Methodologies and Dataset
The results are so funny. I wanted to know how you trained the SDXL model on the custom dataset. I'm a beginner in training LLMs and want to learn. Could you please share some resources since I'm planning to build a project similar to this?
I had a hard time figuring out how to do this as the instructions are pretty scarce or incomplete. I'm away from my computer that I used to train the model, but let me share a screenshot of my directory structure tonight along with some tips. The directory structure is almost the key thing along with the captioning in the directory containing the files. Once you have that set up, you can use kohya for the training. It's pretty straighforward. I used a local GPU. My original intent was to play with small LLMs and I've been sidetracked with images!!!
Thank you so much. It would be really helpful. Did you create the dataset from scratch or was the dataset available?
I trained from images posted to the net. It's doesn't take a huge number of images. I'll try to do a screenshot of my directory structure and I think that will show how many images I used.
Oh okay, thank you!
Here are some further details. I hope this helps. I used kohya to train. Specifically the Lora tab and not the Dreambooth tab. I have uploaded my kohya settings file so you can look at that. You can load it into Kohya and it should give you something to start with.
Here is my directory structure. The number in front of the one directory is important. You can play around with that to see what works best for you. I've used different numbers there. 2 or 3 or... Some people set this based on some calculations (like 1500 divided by the number of training images) but I don't know that it always works that way. Looks like I had 243 images to train this model but you might not need nearly so many depending on what you are training.
I used WD14 captioning on this dataset. You can go through the files and make sure the captions make sense. I think I was hurrying on this one and didn't do that... and the results were good enough so I called it good. In the captioning settings, you can specify a prefix and I used the following (I'm using a completely weird trigger word so that SD can learn a new class and not rely on what it thinks it knows about an existing class that it has already been trained on): m0nstrcrz, caricature,
Run it and see what you get. If you see things repeatedly that you don't want, you can also specify things you don't want to see in the captions. There is a windows program that allows you to scroll through your captions, but I am on linux so I usually just use command line to fiddle with things. You can also use Blip Captioning if you want more English style captions. I have been using more of those lately but I'm not sure what is best. Here is a sample of a WD14 caption for this model:
When you run the training, you can also have it generate sample images periodically, e.g., after each epoch or after X number of steps. I usually do it after every one or two epochs depending on how long they take. This shows me if I'm getting something reasonable. Under the Lora tab/ Parameters/ Samples you can specific that, and give some prompts to generate images.

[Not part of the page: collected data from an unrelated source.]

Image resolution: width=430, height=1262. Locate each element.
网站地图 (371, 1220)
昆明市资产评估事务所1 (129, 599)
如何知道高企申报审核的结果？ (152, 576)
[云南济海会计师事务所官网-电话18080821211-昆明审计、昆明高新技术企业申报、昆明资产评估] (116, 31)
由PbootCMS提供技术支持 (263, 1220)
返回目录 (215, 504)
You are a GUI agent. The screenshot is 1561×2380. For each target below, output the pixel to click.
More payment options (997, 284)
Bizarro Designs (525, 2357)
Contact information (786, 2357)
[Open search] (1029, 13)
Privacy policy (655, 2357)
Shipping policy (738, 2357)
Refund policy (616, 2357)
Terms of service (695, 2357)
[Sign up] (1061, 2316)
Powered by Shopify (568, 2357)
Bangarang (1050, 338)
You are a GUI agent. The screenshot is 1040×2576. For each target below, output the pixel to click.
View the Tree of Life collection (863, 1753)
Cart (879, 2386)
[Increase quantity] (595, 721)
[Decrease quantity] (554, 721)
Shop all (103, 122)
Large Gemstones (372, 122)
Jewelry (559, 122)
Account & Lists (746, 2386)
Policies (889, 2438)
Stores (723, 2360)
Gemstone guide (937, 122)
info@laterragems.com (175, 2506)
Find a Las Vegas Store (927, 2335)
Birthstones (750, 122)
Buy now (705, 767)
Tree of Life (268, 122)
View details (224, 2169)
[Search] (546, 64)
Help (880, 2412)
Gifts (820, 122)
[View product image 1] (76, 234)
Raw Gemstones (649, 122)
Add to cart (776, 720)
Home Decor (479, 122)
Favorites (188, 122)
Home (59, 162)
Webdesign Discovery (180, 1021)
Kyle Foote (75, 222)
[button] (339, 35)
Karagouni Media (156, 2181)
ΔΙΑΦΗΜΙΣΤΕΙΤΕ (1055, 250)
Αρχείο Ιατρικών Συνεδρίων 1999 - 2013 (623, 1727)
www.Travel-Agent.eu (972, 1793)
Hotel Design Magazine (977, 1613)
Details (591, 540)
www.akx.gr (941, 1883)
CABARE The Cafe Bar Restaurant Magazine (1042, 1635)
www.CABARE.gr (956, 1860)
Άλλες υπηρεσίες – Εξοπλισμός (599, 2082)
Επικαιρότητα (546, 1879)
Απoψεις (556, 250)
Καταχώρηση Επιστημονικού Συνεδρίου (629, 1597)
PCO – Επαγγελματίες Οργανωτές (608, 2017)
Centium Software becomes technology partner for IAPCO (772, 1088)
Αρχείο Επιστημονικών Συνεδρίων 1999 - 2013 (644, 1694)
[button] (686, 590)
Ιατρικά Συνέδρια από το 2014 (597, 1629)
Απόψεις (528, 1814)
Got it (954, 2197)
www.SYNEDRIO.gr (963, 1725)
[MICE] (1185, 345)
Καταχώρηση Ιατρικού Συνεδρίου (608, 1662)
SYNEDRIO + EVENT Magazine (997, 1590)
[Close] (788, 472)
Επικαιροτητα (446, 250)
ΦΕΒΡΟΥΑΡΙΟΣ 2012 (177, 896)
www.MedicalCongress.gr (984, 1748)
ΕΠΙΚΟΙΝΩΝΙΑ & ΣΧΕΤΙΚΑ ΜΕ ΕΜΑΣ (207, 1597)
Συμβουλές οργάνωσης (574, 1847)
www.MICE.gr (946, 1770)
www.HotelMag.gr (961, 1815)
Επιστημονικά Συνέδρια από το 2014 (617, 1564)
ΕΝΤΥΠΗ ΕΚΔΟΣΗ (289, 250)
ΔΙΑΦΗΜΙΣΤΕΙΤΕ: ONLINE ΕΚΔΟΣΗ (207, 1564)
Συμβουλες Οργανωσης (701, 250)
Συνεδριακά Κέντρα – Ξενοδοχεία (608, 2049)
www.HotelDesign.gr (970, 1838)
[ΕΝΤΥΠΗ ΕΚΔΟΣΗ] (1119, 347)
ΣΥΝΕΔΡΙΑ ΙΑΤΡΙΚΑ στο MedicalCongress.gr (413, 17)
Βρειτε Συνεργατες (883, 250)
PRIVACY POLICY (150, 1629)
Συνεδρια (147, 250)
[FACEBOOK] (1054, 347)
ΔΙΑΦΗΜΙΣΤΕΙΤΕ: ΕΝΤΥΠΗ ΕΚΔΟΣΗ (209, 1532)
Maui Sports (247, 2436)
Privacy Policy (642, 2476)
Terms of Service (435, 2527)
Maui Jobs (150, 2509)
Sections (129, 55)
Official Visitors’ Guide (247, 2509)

My settings might be running the training for a lot of epochs. It depends on the model, but too many can create a model that causes SD to become really bad at a lot of things. So, it's a balancing act. Just enough training to get it to learn your concept well enough (and play well with other models too) without destroying the rest of stable diffusion.
Lots of information to process to๐ . I'll start with this and will let you know if I have any further questions. Thank you so much.